## Prompt
Starting at the line that contains "论文查重是送检文档中多了一个字 论文是否通过查重？ (403, 1753)", return every line down to the end of the records below, exactly as written.

[Saved entries]
§ §
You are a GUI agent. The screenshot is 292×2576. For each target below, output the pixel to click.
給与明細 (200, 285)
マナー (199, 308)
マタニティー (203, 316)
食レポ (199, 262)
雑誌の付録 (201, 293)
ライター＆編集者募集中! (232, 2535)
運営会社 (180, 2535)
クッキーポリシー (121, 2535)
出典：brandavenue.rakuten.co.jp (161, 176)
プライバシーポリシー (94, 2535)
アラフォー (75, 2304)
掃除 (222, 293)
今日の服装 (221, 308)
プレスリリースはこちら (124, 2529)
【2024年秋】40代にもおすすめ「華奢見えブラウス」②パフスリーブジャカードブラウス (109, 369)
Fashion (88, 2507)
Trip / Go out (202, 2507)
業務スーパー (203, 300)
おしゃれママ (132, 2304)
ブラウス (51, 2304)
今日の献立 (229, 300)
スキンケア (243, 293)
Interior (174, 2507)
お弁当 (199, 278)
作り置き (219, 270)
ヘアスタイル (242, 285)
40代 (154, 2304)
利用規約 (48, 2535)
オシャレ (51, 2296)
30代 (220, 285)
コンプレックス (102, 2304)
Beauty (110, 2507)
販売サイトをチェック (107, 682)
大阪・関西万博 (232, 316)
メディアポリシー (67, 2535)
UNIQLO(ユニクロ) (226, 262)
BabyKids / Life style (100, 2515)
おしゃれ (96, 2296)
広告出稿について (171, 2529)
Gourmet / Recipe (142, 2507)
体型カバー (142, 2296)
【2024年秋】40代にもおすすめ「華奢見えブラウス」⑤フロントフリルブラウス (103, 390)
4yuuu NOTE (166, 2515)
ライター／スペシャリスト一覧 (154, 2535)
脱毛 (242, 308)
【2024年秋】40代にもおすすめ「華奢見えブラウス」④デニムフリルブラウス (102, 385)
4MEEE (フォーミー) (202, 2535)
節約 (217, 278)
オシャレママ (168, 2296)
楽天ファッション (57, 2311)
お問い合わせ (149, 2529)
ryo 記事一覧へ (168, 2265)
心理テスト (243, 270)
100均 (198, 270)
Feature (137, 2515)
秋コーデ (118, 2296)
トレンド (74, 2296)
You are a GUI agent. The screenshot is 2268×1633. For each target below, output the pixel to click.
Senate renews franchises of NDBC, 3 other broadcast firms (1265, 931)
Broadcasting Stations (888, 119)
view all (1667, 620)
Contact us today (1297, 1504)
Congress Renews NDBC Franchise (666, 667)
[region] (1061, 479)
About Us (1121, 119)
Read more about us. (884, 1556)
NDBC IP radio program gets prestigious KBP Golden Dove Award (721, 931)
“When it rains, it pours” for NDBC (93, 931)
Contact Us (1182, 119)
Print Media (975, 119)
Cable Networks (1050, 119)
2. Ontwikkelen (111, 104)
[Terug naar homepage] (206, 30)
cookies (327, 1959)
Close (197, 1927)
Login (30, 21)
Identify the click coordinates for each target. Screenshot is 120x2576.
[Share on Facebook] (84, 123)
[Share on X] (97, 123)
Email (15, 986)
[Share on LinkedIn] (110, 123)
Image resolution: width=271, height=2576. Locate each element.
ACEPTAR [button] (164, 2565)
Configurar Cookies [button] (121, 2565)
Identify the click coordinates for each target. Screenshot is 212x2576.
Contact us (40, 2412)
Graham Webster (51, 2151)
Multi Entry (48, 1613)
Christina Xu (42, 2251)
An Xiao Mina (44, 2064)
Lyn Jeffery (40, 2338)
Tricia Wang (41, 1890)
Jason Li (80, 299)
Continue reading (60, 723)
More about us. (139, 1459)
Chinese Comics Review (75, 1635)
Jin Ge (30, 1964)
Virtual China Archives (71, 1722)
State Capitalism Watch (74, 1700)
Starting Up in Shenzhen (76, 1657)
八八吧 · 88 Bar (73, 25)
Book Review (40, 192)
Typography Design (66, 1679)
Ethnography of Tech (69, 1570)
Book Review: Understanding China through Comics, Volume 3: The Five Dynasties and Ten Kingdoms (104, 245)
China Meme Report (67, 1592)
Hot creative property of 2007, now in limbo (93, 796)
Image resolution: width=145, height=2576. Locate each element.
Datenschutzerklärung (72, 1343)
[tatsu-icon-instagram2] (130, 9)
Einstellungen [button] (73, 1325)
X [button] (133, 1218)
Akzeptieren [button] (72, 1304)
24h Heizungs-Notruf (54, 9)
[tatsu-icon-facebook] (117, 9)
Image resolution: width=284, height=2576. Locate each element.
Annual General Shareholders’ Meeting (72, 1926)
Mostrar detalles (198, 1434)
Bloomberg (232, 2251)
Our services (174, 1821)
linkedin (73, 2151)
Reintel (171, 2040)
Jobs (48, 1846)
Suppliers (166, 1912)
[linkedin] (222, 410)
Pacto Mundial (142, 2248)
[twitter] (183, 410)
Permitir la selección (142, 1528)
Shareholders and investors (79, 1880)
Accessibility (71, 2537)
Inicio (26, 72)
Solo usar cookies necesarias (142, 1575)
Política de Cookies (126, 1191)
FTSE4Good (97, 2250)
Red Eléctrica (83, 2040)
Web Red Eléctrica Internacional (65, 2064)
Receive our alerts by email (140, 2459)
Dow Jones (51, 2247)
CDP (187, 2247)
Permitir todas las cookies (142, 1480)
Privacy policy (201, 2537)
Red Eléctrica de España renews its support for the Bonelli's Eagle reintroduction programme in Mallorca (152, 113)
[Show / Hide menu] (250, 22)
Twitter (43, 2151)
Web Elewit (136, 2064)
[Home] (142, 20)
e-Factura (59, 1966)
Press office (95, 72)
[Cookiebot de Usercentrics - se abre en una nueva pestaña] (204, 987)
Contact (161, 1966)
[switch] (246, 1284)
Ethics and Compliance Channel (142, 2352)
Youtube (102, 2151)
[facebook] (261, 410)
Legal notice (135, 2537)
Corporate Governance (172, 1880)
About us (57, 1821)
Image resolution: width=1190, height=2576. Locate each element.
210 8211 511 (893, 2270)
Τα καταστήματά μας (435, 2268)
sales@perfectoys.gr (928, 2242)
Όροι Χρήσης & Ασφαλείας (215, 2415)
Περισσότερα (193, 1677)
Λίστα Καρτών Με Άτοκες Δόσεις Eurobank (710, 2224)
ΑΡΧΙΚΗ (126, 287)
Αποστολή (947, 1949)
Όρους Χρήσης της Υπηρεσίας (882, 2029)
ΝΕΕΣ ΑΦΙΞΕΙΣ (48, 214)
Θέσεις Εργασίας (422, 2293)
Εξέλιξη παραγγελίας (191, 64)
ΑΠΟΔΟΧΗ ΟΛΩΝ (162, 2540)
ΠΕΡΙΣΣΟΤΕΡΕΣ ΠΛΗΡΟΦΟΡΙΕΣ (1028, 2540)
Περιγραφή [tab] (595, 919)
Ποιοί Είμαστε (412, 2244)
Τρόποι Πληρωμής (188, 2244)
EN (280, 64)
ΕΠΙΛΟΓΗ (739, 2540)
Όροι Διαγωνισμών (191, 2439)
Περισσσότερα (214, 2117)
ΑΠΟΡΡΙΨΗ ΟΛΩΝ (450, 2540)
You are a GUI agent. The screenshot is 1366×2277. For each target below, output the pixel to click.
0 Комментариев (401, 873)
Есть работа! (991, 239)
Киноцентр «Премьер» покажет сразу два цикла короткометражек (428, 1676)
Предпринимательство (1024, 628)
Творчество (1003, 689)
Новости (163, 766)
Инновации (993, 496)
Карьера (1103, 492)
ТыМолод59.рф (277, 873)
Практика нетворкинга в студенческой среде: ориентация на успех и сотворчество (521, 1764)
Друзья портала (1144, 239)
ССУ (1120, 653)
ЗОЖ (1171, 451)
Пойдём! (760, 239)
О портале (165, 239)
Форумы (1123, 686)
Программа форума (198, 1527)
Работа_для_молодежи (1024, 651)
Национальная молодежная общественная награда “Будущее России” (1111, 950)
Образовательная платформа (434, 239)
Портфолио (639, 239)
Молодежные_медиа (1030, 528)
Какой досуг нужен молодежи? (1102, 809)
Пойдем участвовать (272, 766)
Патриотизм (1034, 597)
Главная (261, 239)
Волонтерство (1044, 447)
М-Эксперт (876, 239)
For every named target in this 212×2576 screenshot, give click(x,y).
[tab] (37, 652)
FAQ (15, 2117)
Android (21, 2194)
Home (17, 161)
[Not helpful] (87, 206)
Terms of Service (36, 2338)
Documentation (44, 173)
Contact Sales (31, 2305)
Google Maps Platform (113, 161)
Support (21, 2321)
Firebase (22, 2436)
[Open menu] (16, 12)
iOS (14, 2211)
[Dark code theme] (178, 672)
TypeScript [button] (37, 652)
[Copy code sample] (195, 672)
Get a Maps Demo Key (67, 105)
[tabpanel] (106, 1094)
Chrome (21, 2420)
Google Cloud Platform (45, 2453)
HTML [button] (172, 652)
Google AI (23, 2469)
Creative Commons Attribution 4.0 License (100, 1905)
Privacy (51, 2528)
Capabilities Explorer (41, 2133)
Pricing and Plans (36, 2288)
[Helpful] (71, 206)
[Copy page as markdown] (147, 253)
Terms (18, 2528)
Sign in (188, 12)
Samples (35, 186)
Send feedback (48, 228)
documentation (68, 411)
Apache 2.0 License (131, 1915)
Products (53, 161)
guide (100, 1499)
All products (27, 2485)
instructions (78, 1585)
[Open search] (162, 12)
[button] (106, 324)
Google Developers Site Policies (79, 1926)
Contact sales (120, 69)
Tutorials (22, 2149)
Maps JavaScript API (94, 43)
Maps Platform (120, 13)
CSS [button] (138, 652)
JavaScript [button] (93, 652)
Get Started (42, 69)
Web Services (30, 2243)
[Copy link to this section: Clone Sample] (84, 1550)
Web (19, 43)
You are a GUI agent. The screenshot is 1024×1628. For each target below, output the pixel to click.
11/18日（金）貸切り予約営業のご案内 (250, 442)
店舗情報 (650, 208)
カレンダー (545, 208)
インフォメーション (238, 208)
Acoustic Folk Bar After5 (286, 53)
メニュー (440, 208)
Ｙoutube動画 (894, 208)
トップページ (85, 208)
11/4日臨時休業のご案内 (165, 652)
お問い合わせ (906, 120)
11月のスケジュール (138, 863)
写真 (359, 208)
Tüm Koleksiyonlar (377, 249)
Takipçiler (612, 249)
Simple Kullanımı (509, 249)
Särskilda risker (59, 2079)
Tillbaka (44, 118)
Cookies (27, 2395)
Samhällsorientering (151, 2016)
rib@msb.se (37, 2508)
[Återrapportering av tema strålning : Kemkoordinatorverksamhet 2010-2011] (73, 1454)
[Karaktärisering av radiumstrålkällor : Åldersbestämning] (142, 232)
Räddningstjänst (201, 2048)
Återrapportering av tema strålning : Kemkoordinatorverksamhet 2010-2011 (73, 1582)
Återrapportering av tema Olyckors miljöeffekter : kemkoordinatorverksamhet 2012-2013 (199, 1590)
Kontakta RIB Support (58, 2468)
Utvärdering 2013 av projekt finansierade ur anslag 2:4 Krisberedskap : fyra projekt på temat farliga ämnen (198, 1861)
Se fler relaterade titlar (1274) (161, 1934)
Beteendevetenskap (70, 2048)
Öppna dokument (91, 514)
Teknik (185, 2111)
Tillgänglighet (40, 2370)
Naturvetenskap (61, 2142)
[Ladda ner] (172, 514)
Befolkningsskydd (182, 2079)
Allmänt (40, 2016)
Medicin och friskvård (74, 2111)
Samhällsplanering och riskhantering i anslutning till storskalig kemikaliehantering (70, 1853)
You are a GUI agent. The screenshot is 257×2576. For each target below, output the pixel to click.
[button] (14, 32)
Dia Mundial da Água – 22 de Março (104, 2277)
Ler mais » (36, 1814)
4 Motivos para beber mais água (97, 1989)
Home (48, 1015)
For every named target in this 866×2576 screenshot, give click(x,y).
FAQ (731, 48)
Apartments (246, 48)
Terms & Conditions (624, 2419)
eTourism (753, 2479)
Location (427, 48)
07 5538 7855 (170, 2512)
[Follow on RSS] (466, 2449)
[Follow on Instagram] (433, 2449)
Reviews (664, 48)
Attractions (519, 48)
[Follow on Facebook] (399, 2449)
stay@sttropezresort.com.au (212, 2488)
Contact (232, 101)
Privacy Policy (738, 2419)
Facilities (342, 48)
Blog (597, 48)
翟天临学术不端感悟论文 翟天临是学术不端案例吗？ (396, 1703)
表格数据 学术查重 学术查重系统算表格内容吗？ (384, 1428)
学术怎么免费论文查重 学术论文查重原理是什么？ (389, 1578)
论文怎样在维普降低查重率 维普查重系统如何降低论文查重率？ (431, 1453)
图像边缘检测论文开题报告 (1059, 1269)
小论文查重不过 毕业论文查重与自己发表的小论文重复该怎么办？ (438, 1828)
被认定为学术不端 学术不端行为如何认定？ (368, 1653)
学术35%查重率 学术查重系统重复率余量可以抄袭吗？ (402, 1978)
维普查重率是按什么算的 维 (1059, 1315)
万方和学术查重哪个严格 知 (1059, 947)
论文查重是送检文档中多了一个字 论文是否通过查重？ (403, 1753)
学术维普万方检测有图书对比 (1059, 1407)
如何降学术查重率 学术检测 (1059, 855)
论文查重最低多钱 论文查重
§ §
## Answer box
论文查重是送检文档中多了一个字 论文是否通过查重？ (403, 1753)
学术维普万方检测有图书对比 (1059, 1407)
如何降学术查重率 学术检测 (1059, 855)
论文查重最低多钱 论文查重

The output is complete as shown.